Former Starbucks CEO Howard Schultz launched a heartland tour in Lawrence on Tuesday, saying he can win the presidential race as an independent candidate by drawing much of his support from disaffected Republicans.

Schultz spent part of an invitation-only meeting on the University of Kansas campus pushing back against Democrats’ arguments that his running as an independent would help President Donald Trump win re-election in 2020 by splitting the anti-Trump vote. He said a campaign would have to get people who haven’t been voting to the polls and tap support from independents, but added that he’d likely take many of his votes from Trump.

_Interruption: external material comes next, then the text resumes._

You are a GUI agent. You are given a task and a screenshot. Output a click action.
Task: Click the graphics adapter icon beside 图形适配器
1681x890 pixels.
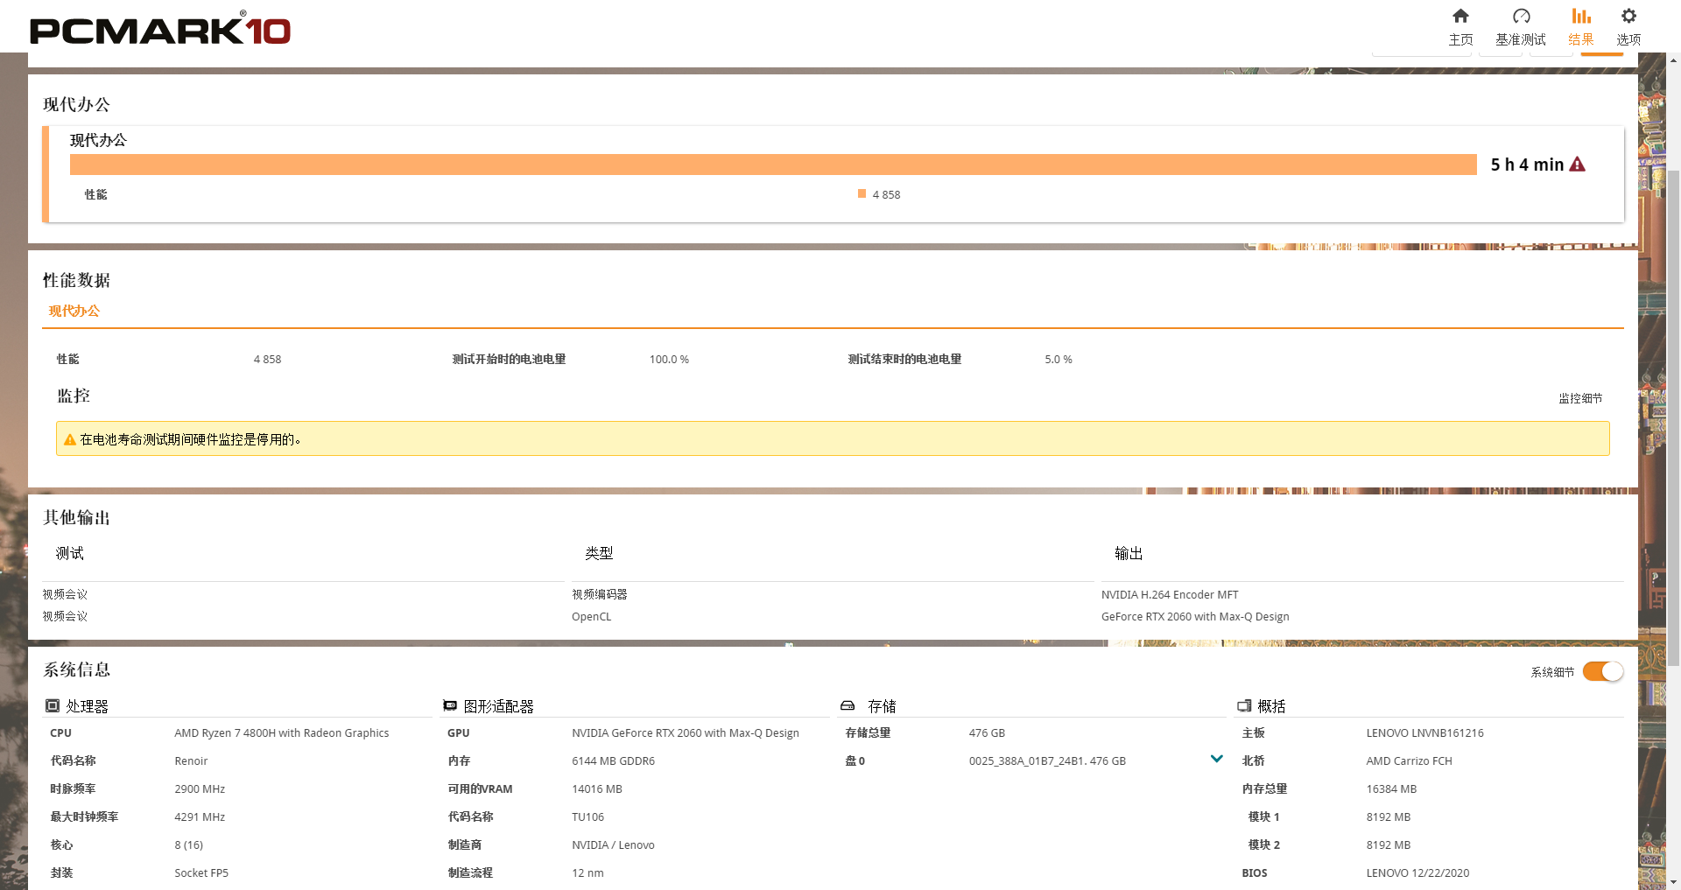point(450,705)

The Brooklyn-born billionaire has not formally declared his candidacy and said after the event that he expects to decide in early summer. He said if he runs, he expects more than 40 states to be in play in the presidential race, including red bastions like Texas and Kansas, where the GOP nominee has carried the state every presidential election after 1964.

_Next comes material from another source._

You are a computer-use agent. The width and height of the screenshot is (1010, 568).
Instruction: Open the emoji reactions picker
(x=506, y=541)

“I think my potential candidacy will resonate,” Schultz said after the meeting. “I’m very optimistic about and have great confidence in the American people’s understanding of both how bad the political system is and the need for renewal.”

Trump carried Kansas by nearly 21 percentage points in 2016, but during last year’s midterms, Democrats won the governor’s race and unseated Republican U.S. Rep. Kevin Yoder in a Kansas City-area district where Trump proved to be unpopular. Schultz sees Kansas as in play partly because of Trump’s trade policies, which he criticized strongly.

Schultz’s audience of about two dozen people included students, local business representatives and people interested in independent or third-party politics. Among the latter was Scott Morgan, a former local school board member who was once a moderate Republican but left the GOP to lead an unsuccessful attempt to form a new “Party of the Center” in Kansas ahead of the 2018 elections.

Morgan said Schultz would be a plausible candidate partly because “it’s such a bizarre time” and believes he would appeal to moderate Republicans who would not vote for a liberal Democratic candidate like Vermont Sen. Bernie Sanders.

“If he really catches on and he’s got the resources to do it, the impossible can happen,” Morgan said. “But at a minimum, he’s got the resources to disrupt.”

Kansas Republicans remain confident that Trump will carry the state again no matter how the presidential race shapes up. In 1992, independent candidate Ross Perot received nearly 27 percent of the vote, among his best showings in the nation, but then-President George H.W. Bush still won Kansas.

“We will deliver to our nominee — I mean President Trump and in the future, the Republican nominee — for years to come,” said Kelly Arnold, a former Kansas Republican Party chairman.